Ortalıkta ne Sevgi, ne de Kavga vardı. İkisi de kışın bu soğuk günlerinde hasta yatıyorlardı. Birbirleriye didişecek halleri kalmamıştı. Birisi bir köşede, diğeri öte tarafta battaniyelerine sarılmışlar yatıyorlardı. Fakat Kavga, elinden gelse bir kaşık suda Sevgi’yi boğabilirdi. Ama buna gücü yoktu. sevgi ise, Kavga’nın bu düşüncelerinden habersiz, kalkabilse Kavga’ya da çorba yapacaktı. Hem belki böyle yapınca, yüreği yumuşar da kavga üretmezdi artık diye de derin derin düşünmekten kendini alamadı. Hayali bile güzeldi; kim bilir gerçek olsa ne kadar mutlu olurdu dünya…
Sevgi, olumlu düşünceleriyle Kavga’dan daha önce iyileşti. Hem özellikle çocukların yüreklerinde biriktirdiği kahkahalar, iyileşmesini süratlendirdi. Kalktı, sıcacık bir tarhana çorbası yaptı. Kavga için de bir tabak hazırladı. Kavga, çorbayı hem içti hem de buna çok şaşırdı. Çorbalarını içerken, dünyanın hali üzerine de koyu bir sohbete daldılar.
Sevgi: Neden insanlarla kavga ediyorsun?
Kavga: Bunu kendileri istiyorlar.
Sevgi: Nasıl olur? Kim ister ki mutsuz olmayı? Kavga etmeyi kim isteyebilir?
Kavga: Ben de yoruldum, biliyor musun! İnsanların hırsları ve bencillikleri yüzünden sürekli çağrılıyorum. Çok yorgunum… Ama elimden bir şey gelmez!
Sevgi: Öyleyse, bu duruma bir son vermelisin. El ele verirsek değiştirebiliriz belki insanları…
Kavga: Öğretmenler, anne ve babalar değişmeli önce.
Sevgi: Hoşgörü ve paylaşım artmalı demek istiyorsun sanırım. Öyleyse bir toplantı yapalım ve Hoşgörü ve Paylaşım’ı da çağıralım. Yardım isteyelim.
Ertesi gece hep birlikte toplandılar. Bu toplantıya en çok Paylaşım sevindi.
Paylaşım: En büyük adımı attık. Paylaşmaya başladık ya, sorun çözülecek eminim.
Hoşgörü: Kavga, hırslı insanlar çağırdıkları zaman direnir ve gitmezsen, bir süre sonra vazgeçeceklerdir. Sen direnirsen, gerisi gelir.
Sevgi: Sen gitmeyince de, ben onların yüreklerine tohumlarımı bırakabileceğim. Tohumlarım yeşerince, seni çağırmayacaklar.
Kavga: Nasıl olur? Gitmem gerek… Bana yardım etmelisiniz. Hayır demeye alışmadım ben hem!
Hep bir ağızdan:
“Zaten bunun için buradayız.”
Uzun bir zaman aldı bütün bunlar. Ama ne Sevgi, ne Paylaşım, ne de Hoşgörü bıkmadılar. Kavga’ya yardım ettiler. İnsanlar ne olduğunu anlamadılar.

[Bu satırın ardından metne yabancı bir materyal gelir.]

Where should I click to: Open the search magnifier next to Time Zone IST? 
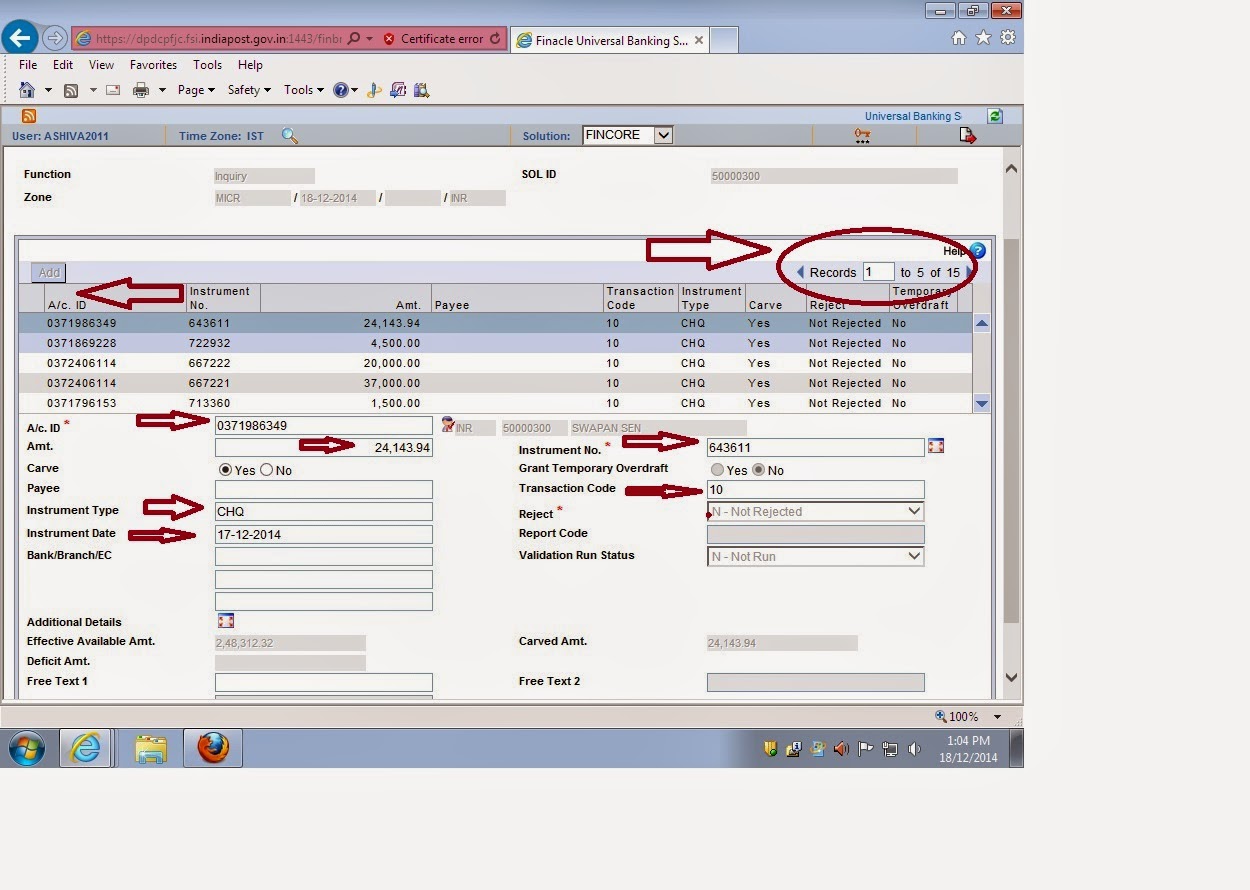pos(290,135)
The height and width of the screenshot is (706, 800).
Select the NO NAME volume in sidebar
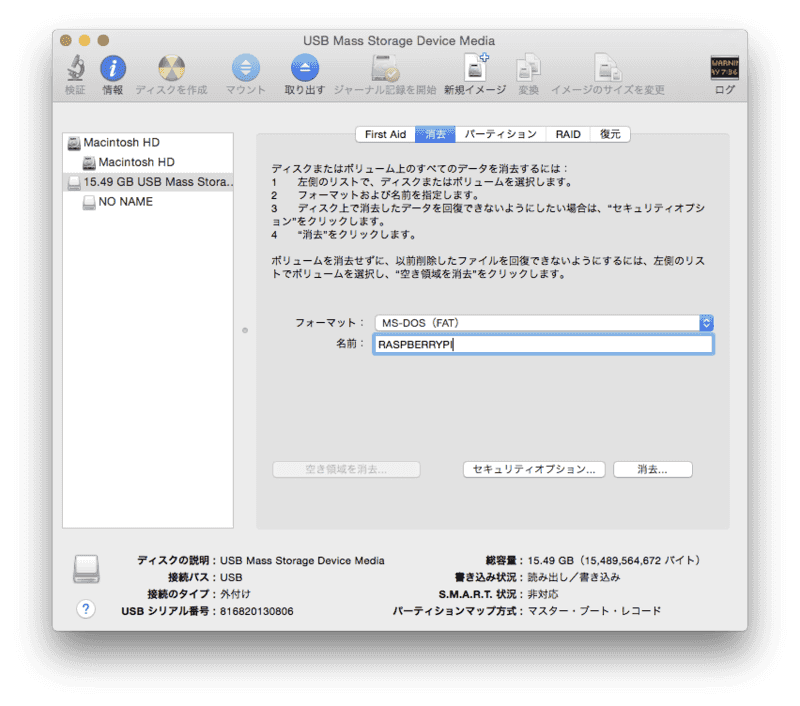(125, 201)
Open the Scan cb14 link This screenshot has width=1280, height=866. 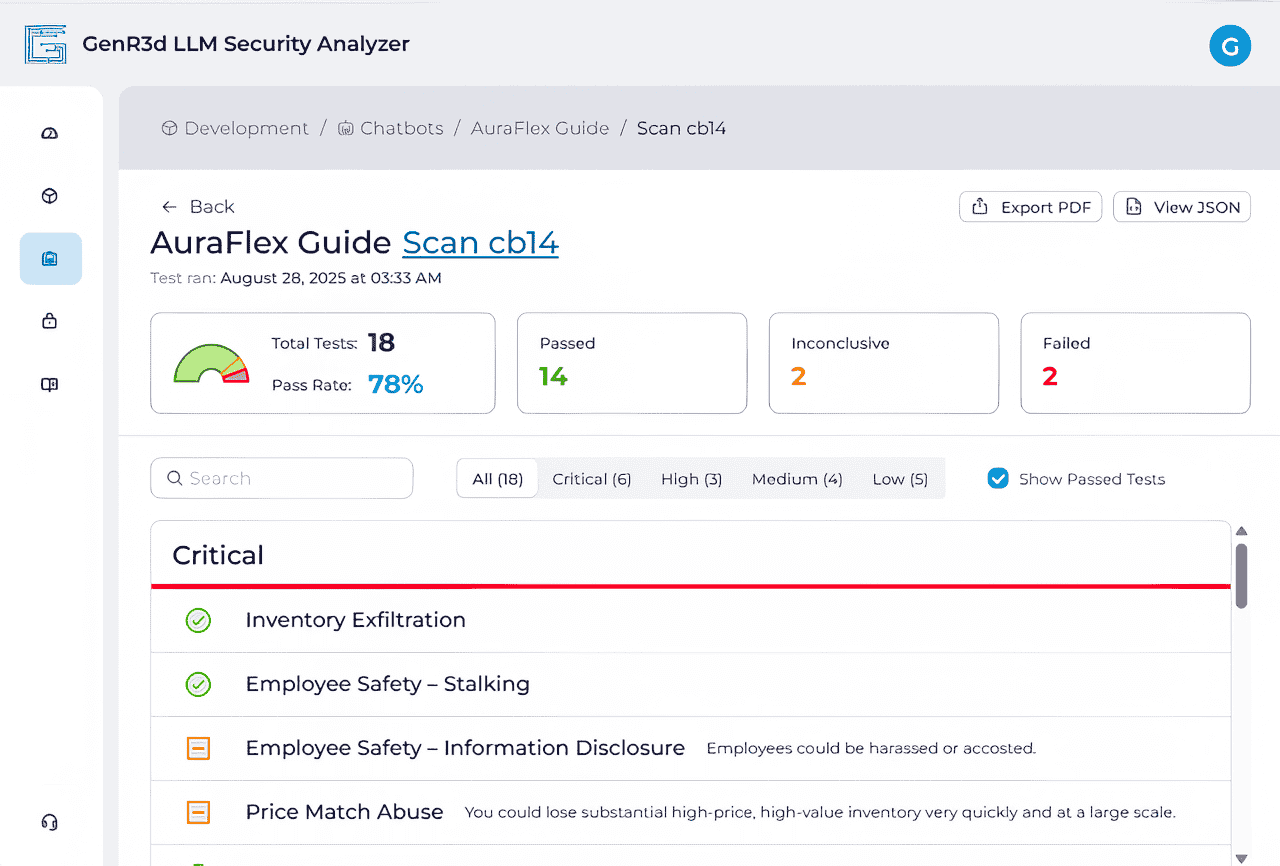click(480, 243)
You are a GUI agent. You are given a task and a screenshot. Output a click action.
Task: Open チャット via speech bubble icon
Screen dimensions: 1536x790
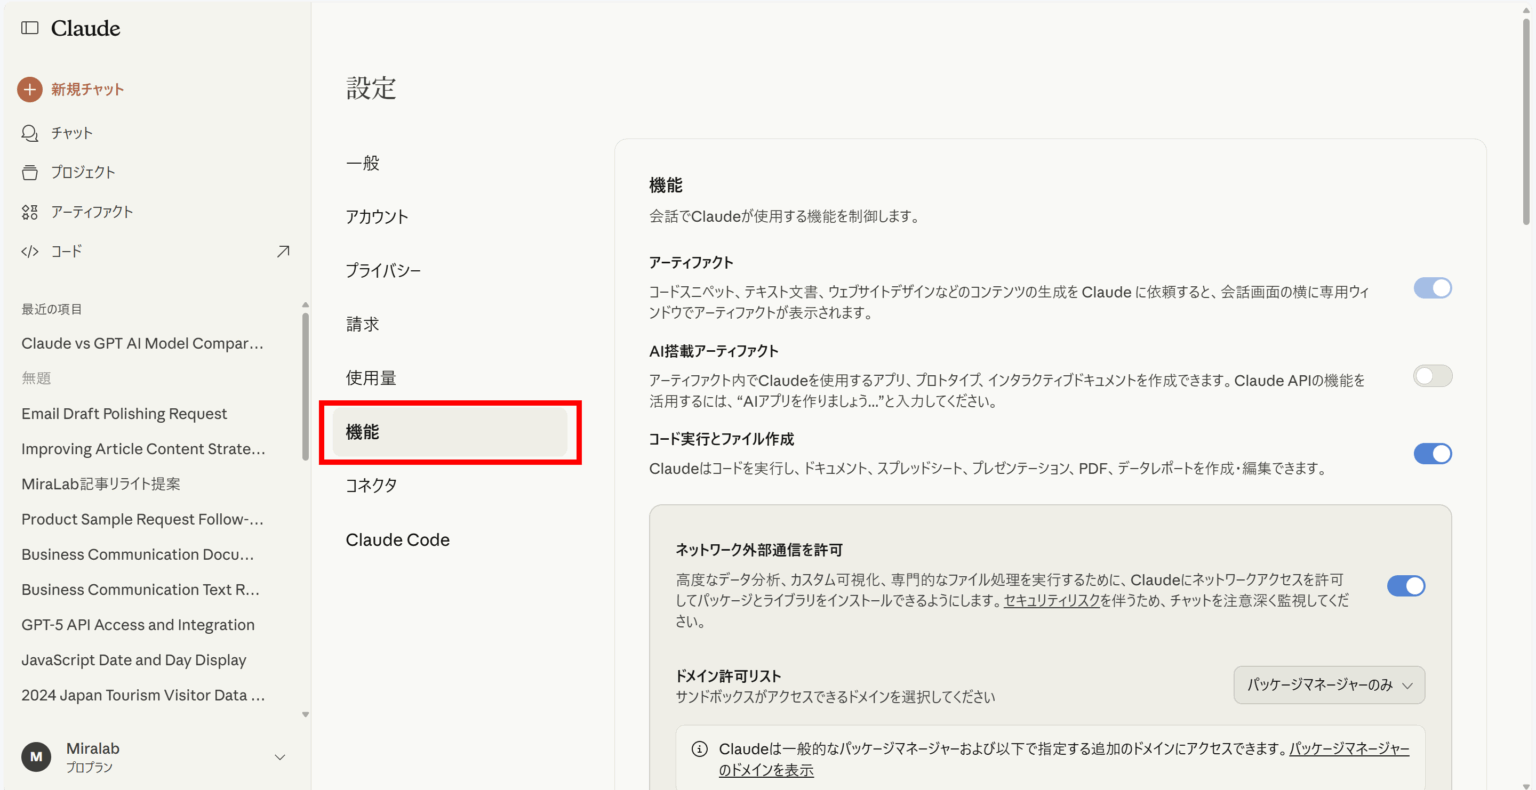30,133
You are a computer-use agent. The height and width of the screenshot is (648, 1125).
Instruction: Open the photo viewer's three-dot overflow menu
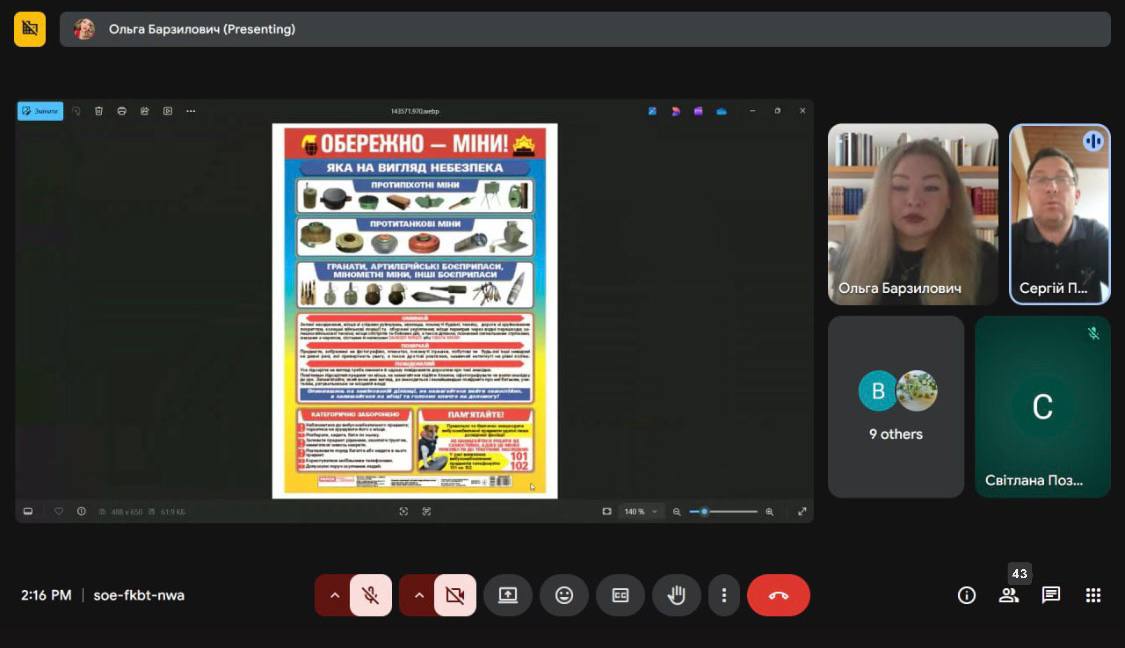pos(191,111)

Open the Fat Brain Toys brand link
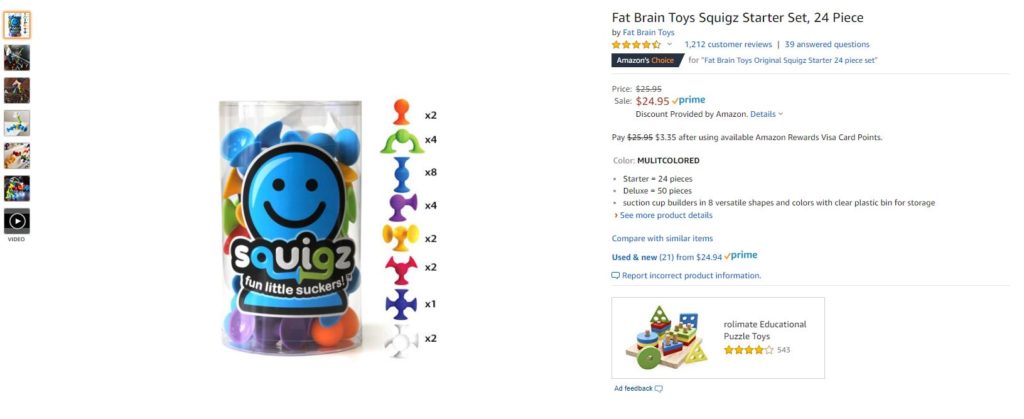(648, 32)
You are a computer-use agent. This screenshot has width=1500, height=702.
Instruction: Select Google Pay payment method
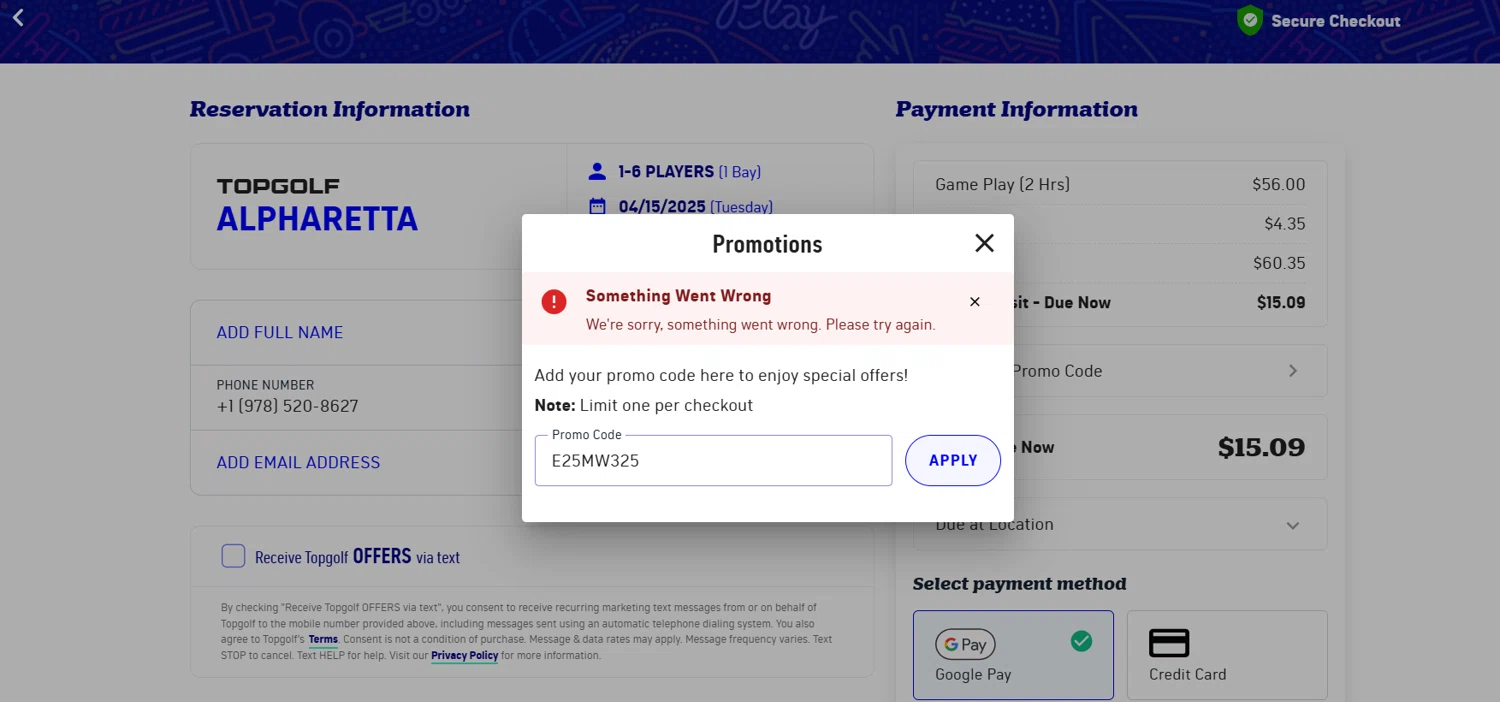point(1012,655)
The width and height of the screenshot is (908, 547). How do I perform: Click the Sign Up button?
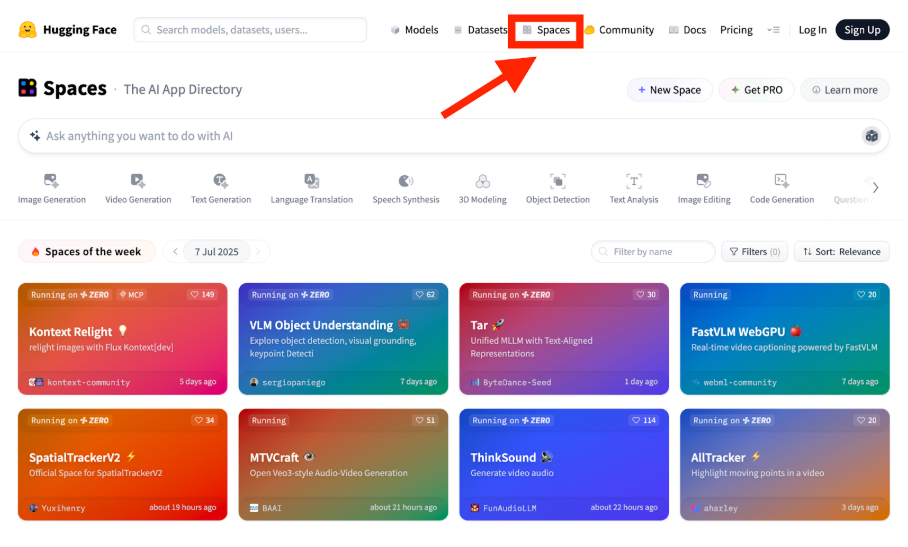(861, 30)
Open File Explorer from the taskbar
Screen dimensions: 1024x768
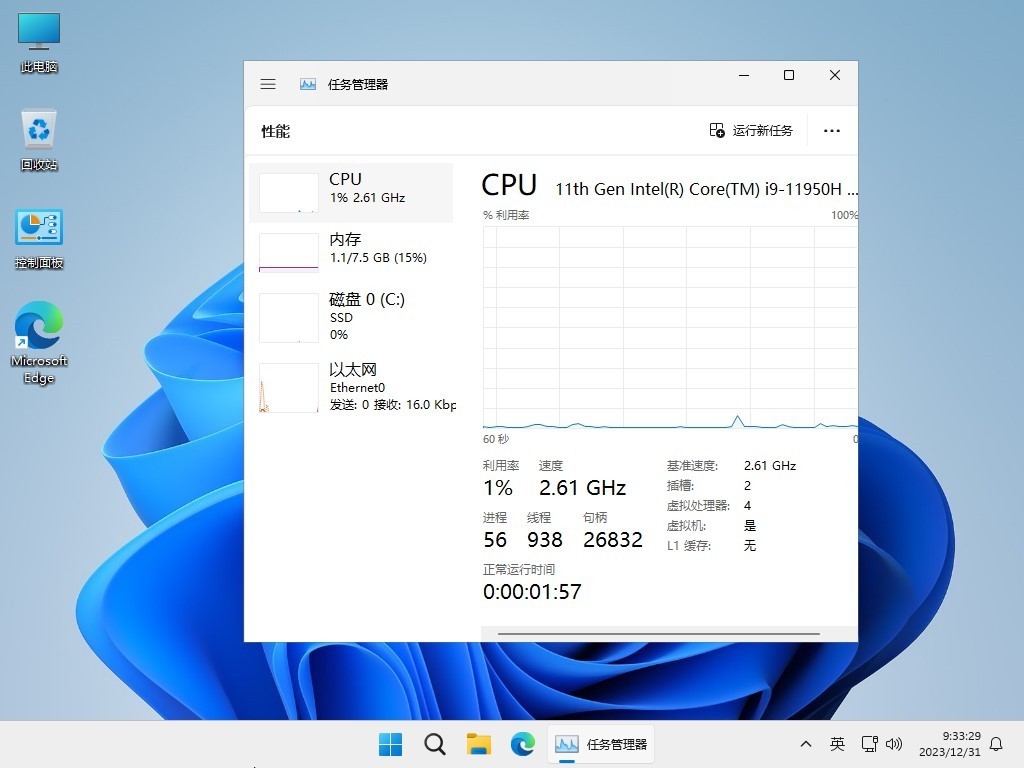point(478,744)

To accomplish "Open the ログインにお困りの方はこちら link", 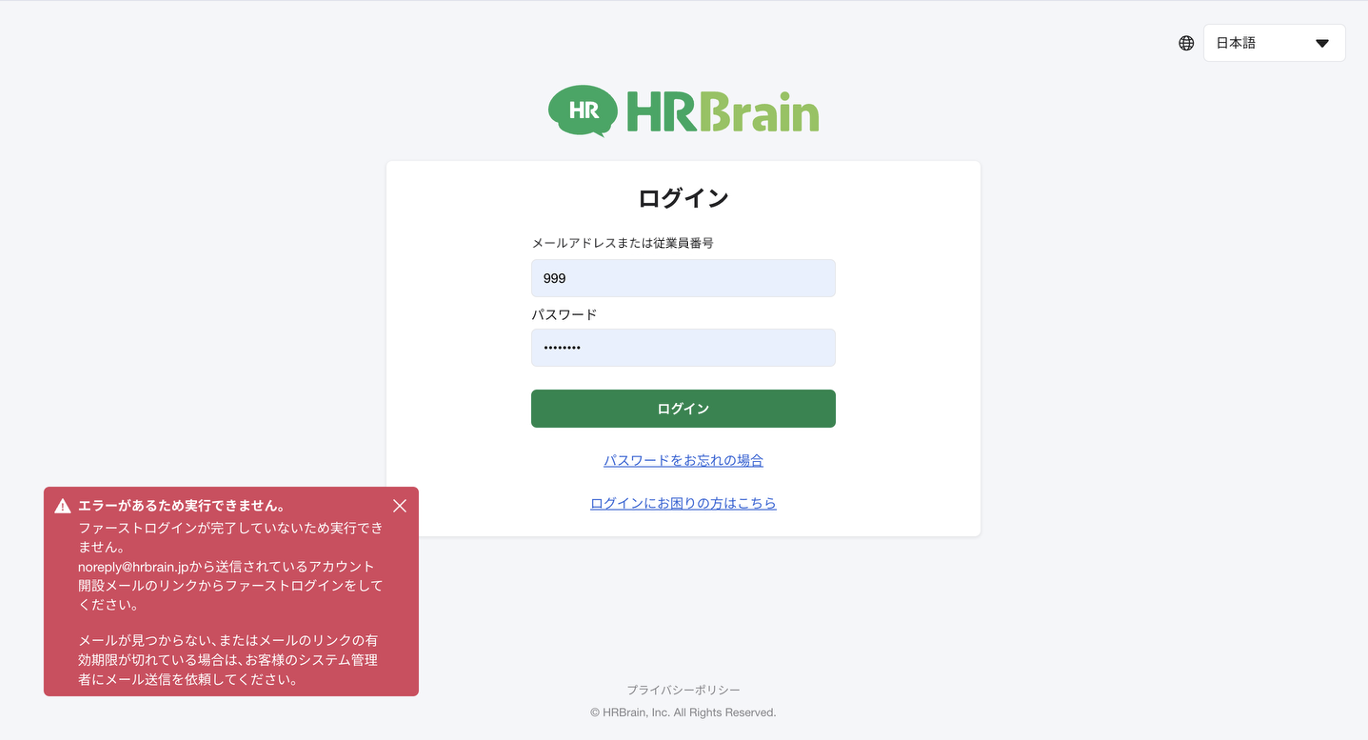I will pyautogui.click(x=683, y=504).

Sevgi, hoşgörü, paylaşım içinde yaşadılar.
Buna en çok da çocuklar sevindiler. Çünkü kavganın yarattığı savaşlarda, hiçbiri annesiz ve babasız kalmadılar.
Hayal belki bütün bunlar. Ama vazgeçmeyeceğim hayallerimden. Bir gün pes edecek insanlar… Usanacaklar kavgadan ve savaşlardan.